● **WHAT YOU ARE ASKED TO DO**:
Word for word, set down every line of the entries below from the line with "Sport (15, 2298)" to the line with "Attualità (20, 50)", including both, and no other line.

Dataset entries:
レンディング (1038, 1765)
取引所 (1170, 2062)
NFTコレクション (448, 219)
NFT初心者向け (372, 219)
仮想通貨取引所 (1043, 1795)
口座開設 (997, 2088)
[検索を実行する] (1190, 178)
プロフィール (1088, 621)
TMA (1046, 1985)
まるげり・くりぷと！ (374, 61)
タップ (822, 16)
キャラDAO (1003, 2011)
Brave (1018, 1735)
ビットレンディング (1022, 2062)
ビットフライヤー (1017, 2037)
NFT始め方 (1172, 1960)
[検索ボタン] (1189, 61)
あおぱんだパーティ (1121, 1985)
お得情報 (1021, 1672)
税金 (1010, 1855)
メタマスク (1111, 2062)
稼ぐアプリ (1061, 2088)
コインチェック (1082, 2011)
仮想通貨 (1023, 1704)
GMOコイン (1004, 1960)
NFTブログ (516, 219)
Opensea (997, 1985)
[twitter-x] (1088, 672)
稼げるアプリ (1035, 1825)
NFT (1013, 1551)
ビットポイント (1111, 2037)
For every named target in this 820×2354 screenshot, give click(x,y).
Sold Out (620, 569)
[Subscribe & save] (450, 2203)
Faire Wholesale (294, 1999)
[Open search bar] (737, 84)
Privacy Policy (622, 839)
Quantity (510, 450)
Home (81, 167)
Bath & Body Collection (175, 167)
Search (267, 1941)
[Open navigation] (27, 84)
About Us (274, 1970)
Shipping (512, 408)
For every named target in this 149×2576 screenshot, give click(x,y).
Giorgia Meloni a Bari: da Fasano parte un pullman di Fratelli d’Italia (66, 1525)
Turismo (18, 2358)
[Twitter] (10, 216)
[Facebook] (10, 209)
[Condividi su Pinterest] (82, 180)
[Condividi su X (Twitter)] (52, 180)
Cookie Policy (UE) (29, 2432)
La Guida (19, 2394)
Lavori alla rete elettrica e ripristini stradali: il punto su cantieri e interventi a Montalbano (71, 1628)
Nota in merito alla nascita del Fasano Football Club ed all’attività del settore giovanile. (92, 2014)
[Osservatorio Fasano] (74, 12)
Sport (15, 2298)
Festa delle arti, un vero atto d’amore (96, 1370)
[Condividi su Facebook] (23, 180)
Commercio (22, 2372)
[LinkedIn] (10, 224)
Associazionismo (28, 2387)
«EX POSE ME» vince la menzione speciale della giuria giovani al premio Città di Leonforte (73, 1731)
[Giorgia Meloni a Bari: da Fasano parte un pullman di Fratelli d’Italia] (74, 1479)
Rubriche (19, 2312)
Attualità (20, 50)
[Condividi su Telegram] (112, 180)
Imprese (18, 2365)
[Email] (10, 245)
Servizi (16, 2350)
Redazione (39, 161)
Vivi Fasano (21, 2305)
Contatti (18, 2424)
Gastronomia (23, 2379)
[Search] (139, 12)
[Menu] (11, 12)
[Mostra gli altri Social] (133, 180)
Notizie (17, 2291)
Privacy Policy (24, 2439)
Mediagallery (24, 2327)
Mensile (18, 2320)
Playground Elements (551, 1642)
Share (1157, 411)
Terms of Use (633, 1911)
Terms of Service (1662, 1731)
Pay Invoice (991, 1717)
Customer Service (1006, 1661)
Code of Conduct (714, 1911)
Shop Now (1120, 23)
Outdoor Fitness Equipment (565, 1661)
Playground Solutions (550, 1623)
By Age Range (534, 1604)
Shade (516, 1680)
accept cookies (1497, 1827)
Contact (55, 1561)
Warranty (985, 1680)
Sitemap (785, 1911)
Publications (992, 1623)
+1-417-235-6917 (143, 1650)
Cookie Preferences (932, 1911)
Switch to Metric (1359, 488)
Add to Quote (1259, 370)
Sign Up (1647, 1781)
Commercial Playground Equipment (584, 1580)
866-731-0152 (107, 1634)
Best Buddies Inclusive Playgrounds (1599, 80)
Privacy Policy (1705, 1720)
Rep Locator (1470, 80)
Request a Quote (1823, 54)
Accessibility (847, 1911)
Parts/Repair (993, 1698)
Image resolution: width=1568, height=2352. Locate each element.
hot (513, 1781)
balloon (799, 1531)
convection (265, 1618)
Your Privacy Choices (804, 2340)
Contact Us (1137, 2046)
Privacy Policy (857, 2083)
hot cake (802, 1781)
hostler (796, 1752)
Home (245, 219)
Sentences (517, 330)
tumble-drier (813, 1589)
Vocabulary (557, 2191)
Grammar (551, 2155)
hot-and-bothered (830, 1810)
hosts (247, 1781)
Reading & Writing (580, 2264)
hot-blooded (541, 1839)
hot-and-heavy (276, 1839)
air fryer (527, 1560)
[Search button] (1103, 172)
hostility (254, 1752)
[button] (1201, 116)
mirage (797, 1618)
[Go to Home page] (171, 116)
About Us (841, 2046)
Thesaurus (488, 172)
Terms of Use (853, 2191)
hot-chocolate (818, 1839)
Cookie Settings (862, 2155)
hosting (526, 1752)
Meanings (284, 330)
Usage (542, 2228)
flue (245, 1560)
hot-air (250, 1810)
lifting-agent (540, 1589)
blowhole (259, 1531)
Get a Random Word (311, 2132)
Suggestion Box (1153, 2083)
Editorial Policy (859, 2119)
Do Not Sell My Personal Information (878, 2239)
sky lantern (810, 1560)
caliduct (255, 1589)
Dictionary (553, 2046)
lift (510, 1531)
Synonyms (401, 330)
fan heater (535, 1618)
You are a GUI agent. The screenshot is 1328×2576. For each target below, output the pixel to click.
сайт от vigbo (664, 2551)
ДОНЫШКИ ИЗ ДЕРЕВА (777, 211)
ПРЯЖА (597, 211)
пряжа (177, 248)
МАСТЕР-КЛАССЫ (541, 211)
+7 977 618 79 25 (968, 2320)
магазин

● **WRITTEN RESPONSE**:
Sport (15, 2298)
Festa delle arti, un vero atto d’amore (96, 1370)
[Condividi su Facebook] (23, 180)
Commercio (22, 2372)
[LinkedIn] (10, 224)
Associazionismo (28, 2387)
«EX POSE ME» vince la menzione speciale della giuria giovani al premio Città di Leonforte (73, 1731)
[Giorgia Meloni a Bari: da Fasano parte un pullman di Fratelli d’Italia] (74, 1479)
Rubriche (19, 2312)
Attualità (20, 50)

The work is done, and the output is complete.